African nations have a wide range of standards for developing large dams, from virtually nothing to more elaborate policies and laws that could be used to address the environmental and social impacts of such projects. Often, the financing agencies bring their own standards (for example, the World Bank’s Operational Policies). Some key players, such as the European Investment Bank (EIB) and China’s Export-Import Bank, have minimal or no policies on large dams, despite investing heavily in large dams across the continent.
Today, a number of African nations including South Africa and Uganda have begun to discuss the implications of the World Commision on Dams (WCD) recommendations through multi-stakeholder processes. These processes are working to incorporate the WCD’s recommendations into national policies. The various groups that have taken part in these processes deserve praise for their years of hard work, especially for bringing different, often opposing, parties to the table to discuss these difficult issues.
Even where WCD processes have gotten quite far, it’s not yet clear if they will create lasting change in how energy and water projects in Africa are developed. Fast-tracked dam projects are moving forward with too little community input, too few protections for dam-affected people, and using an “uneven playing field” for evaluating the various options for meeting those needs.

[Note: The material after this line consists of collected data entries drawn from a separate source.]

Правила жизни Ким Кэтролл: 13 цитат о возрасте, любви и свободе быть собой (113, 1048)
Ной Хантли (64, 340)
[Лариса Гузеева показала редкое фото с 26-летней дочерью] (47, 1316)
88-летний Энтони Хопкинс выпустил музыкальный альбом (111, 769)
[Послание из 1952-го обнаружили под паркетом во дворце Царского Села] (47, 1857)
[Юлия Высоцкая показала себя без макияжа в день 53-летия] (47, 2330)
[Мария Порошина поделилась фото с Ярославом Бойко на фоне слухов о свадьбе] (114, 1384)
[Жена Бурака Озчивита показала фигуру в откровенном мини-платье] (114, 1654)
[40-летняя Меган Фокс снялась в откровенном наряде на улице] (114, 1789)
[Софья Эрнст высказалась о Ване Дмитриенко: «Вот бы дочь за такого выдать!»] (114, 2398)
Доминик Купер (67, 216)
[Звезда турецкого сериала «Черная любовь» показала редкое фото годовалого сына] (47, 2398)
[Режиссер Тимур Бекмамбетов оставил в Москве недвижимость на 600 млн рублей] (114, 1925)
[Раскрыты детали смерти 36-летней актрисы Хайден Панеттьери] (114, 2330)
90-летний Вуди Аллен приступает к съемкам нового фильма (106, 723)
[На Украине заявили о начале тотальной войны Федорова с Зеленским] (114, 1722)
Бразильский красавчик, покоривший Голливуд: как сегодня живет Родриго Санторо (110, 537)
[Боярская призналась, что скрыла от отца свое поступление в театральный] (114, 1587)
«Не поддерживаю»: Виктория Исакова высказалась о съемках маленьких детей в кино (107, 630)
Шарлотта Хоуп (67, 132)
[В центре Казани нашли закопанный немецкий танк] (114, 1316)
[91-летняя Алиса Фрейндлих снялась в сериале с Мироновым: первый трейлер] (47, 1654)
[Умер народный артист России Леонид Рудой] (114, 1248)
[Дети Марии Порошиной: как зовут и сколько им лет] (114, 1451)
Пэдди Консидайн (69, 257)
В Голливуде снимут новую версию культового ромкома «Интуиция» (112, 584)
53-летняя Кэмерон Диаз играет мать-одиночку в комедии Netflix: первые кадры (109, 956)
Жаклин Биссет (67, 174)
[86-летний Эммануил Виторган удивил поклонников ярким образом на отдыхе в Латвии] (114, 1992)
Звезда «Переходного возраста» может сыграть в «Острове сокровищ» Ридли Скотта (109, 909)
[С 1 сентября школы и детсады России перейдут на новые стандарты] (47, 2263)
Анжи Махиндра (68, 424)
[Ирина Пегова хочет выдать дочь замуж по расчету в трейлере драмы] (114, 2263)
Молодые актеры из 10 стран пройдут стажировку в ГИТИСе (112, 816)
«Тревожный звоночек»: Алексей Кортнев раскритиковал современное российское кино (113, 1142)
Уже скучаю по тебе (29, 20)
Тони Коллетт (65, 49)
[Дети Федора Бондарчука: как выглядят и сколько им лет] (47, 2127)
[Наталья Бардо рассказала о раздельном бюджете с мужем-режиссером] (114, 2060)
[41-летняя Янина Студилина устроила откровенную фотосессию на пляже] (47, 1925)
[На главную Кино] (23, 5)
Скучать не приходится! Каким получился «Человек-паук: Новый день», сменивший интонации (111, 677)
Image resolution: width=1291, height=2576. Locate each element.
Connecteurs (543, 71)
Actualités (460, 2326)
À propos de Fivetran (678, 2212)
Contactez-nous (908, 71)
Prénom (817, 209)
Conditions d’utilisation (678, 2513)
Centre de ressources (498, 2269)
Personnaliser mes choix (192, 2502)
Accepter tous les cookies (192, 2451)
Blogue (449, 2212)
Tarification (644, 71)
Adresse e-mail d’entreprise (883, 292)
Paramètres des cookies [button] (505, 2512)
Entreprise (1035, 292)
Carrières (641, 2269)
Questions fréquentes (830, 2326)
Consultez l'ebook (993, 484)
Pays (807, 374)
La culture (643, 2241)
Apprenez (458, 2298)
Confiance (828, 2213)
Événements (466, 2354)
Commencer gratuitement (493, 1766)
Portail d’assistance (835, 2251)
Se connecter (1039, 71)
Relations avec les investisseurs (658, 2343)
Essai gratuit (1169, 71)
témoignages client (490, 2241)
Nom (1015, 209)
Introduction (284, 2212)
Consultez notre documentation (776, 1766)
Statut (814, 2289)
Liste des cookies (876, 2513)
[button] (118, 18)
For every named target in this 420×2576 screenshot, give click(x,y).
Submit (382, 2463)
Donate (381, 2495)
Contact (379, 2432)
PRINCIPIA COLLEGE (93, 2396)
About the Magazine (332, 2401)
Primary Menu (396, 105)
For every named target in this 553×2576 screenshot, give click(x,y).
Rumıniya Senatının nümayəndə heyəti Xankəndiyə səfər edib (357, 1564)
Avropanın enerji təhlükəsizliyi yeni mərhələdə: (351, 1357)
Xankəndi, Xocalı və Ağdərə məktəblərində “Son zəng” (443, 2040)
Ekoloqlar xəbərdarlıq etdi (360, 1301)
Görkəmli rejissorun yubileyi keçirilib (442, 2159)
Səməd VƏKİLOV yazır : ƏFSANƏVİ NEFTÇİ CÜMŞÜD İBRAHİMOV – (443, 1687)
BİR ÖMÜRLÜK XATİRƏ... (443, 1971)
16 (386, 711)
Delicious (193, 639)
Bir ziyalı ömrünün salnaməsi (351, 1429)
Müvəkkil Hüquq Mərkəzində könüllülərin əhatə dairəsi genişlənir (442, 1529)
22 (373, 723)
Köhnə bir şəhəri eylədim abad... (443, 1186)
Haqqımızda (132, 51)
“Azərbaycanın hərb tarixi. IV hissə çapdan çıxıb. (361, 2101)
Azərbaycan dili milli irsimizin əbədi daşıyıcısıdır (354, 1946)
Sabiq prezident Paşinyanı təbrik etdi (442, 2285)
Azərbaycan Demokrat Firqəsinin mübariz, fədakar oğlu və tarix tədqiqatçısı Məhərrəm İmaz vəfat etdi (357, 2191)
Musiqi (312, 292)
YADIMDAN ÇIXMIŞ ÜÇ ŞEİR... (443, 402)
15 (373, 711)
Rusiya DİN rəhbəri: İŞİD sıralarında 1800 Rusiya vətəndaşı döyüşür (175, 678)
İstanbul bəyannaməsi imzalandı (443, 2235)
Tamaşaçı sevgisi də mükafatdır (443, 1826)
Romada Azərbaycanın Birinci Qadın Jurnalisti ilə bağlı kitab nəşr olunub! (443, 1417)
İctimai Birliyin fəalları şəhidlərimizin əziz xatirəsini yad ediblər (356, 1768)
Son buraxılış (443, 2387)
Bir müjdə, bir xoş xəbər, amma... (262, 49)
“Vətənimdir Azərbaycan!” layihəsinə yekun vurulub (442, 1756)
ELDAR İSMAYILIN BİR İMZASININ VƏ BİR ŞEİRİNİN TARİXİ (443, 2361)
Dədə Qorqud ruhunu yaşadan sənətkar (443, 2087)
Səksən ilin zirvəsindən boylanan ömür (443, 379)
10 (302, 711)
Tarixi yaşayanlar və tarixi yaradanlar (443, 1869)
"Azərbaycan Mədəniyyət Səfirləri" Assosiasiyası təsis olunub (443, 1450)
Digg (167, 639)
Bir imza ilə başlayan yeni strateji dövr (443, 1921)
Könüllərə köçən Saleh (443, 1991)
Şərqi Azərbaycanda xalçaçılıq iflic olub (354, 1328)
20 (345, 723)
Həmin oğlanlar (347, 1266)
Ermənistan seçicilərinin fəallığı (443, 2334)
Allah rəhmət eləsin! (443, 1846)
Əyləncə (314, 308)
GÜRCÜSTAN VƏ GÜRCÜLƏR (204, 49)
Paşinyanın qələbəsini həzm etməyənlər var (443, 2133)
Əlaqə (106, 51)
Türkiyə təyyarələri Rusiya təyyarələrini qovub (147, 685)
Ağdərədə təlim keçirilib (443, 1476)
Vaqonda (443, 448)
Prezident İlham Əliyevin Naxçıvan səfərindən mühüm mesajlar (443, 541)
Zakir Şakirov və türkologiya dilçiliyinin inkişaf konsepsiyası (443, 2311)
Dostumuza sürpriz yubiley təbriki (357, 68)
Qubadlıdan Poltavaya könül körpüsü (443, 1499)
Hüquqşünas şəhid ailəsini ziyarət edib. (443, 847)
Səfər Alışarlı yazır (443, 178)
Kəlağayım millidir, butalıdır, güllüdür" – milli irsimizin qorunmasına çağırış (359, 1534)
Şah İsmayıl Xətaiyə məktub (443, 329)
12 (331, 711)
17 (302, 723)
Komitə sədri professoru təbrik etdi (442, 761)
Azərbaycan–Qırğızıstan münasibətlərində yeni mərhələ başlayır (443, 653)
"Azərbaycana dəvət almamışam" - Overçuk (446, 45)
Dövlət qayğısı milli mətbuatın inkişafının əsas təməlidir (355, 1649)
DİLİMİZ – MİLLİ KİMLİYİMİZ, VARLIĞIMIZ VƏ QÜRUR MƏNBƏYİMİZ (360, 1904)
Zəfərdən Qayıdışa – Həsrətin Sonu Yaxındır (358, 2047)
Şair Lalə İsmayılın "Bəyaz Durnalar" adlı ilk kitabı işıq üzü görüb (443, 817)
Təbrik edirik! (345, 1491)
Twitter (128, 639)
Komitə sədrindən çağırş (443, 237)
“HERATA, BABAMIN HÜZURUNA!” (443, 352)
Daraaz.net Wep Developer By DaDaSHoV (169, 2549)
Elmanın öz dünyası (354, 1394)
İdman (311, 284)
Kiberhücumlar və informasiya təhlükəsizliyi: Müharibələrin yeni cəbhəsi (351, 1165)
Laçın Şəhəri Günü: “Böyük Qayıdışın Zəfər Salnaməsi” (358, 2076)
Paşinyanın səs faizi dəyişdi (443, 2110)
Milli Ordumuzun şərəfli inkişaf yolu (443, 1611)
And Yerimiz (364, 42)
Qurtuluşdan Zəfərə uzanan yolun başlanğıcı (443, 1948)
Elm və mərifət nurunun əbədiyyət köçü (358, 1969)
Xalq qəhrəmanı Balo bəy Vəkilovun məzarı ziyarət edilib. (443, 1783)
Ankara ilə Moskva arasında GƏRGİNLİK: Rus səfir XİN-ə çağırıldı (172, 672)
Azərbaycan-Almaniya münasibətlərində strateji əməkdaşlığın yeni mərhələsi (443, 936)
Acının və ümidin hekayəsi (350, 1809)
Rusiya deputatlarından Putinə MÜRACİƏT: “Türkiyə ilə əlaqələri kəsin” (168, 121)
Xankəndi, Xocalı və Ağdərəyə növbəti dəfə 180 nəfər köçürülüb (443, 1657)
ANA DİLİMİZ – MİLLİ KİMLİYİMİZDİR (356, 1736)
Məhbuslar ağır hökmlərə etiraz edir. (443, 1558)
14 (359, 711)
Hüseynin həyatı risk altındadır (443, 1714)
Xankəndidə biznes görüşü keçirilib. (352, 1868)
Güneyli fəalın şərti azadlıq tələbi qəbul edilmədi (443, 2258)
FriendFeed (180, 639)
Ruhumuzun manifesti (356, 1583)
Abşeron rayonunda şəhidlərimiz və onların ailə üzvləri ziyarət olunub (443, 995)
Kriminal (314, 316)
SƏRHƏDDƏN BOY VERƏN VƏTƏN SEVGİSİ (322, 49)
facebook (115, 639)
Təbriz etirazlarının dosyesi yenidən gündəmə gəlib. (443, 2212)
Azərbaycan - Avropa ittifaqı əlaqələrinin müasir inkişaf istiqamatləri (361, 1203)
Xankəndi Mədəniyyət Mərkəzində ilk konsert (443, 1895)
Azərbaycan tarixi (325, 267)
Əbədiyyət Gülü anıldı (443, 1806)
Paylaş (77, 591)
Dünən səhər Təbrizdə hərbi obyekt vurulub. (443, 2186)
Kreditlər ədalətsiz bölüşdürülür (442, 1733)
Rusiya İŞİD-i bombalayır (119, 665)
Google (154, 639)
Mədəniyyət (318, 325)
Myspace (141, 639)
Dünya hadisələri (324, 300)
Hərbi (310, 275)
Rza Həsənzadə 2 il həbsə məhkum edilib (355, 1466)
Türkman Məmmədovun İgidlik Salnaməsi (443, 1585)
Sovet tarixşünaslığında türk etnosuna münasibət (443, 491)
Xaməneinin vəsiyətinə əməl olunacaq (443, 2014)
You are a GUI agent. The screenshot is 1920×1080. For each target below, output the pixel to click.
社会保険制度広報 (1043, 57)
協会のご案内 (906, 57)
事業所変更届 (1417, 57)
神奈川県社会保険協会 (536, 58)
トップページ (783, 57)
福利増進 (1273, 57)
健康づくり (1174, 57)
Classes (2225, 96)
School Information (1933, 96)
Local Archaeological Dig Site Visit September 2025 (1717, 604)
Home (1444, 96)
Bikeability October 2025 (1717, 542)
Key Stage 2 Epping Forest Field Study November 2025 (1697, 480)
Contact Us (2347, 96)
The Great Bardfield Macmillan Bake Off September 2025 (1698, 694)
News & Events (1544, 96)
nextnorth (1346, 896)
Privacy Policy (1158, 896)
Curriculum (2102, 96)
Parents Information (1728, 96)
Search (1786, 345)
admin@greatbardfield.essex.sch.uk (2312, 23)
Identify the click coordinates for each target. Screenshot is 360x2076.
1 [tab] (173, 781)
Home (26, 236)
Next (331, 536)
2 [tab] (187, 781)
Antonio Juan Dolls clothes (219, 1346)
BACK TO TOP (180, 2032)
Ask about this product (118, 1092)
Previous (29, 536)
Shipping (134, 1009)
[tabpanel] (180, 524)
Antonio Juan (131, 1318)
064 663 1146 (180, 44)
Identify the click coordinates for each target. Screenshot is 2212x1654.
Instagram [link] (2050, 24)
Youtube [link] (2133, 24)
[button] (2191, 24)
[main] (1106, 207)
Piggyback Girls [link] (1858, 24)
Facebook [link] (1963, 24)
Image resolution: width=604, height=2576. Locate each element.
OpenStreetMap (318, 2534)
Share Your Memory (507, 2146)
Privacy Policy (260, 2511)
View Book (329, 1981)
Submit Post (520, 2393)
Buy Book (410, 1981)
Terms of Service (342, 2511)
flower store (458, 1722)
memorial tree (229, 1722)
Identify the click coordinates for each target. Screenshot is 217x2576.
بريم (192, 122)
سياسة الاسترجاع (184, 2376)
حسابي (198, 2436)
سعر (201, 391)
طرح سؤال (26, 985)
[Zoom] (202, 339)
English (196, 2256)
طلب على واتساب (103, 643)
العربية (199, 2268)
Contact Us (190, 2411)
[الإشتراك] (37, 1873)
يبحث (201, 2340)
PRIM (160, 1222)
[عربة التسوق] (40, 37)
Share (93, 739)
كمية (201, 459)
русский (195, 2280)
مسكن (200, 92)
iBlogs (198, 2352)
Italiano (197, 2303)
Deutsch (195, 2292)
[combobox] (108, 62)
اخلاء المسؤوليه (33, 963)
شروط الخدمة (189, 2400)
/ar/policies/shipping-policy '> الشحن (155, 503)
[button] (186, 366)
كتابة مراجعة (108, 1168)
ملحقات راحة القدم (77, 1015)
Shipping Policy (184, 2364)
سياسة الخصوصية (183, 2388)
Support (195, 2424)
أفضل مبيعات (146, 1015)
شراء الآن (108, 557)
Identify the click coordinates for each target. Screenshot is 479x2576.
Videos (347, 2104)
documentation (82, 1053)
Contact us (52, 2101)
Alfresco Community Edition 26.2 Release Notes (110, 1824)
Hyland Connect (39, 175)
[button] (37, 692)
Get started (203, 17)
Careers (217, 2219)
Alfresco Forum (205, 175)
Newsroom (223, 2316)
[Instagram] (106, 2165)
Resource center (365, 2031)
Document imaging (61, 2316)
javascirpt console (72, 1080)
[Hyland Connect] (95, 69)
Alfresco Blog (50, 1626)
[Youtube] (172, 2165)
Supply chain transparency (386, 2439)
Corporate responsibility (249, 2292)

Projects are still being configured behind closed doors, and communities are still left in the dark till the eleventh hour. If the solar, wind and geothermal lobbies, or the rainwater harvesting movement, were as powerful as the international dam lobby, perhaps this would not be so. In the meantime, those entering into multi-stakeholder dialogues will want to discuss ways to improve the outcomes, and ensure that the processes are not being used merely to smooth the way for more large dams.
Many of the agencies now interested in building dams in Africa – the African Development Bank, Germany’s GTZ, the World Bank, the European Union and a number of African governments – have already endorsed the WCD’s Strategic Priorities. Yet progress in implementing these priorities has been slow. The WCD is not a check-list approach, but there are benchmarks and suggestions for better practice that must be prioritized if the process of developing water and energy projects is to be improved.
The WCD came about precisely because of the sorry legacy of past dam projects and the inability of the international financial institutions to address the serious issues they raise. Its “rights and risks” approach to project decision-making, and its seven strategic priorities and supporting principles make it an invaluable tool for Africa’s energy and water planning.